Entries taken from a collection
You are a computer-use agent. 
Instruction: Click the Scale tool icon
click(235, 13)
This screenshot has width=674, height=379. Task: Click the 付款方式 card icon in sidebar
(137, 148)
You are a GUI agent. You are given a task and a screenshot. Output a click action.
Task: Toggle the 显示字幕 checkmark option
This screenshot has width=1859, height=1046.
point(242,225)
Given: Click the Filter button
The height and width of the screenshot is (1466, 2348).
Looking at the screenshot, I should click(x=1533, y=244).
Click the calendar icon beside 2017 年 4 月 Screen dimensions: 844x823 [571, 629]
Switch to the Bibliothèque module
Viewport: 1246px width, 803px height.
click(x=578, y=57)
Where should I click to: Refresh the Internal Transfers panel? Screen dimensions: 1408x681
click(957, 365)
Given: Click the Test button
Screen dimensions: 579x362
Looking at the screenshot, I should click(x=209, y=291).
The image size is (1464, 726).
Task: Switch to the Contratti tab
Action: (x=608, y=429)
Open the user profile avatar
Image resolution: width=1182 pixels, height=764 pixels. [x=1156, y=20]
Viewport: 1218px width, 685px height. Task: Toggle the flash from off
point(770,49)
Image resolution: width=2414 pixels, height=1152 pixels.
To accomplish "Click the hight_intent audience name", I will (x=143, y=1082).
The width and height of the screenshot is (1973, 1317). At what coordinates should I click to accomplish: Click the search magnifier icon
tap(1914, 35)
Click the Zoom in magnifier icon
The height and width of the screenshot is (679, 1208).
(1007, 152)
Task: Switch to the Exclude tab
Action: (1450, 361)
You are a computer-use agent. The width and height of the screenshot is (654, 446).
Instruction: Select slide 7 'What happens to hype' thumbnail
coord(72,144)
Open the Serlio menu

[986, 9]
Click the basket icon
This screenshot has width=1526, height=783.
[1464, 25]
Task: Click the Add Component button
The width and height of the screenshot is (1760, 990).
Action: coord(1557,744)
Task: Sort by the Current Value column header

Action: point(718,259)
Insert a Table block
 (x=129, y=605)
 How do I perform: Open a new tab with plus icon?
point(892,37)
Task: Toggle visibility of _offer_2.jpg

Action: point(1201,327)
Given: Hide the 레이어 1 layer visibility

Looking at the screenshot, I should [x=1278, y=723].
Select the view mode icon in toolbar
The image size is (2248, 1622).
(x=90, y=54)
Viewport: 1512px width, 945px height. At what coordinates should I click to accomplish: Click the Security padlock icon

#### [Work instruction]
Lines holding "computer": copy each one from the records above.

#### [Your solution]
You are a computer-use agent. 
You are a computer-use agent. The width and height of the screenshot is (654, 446).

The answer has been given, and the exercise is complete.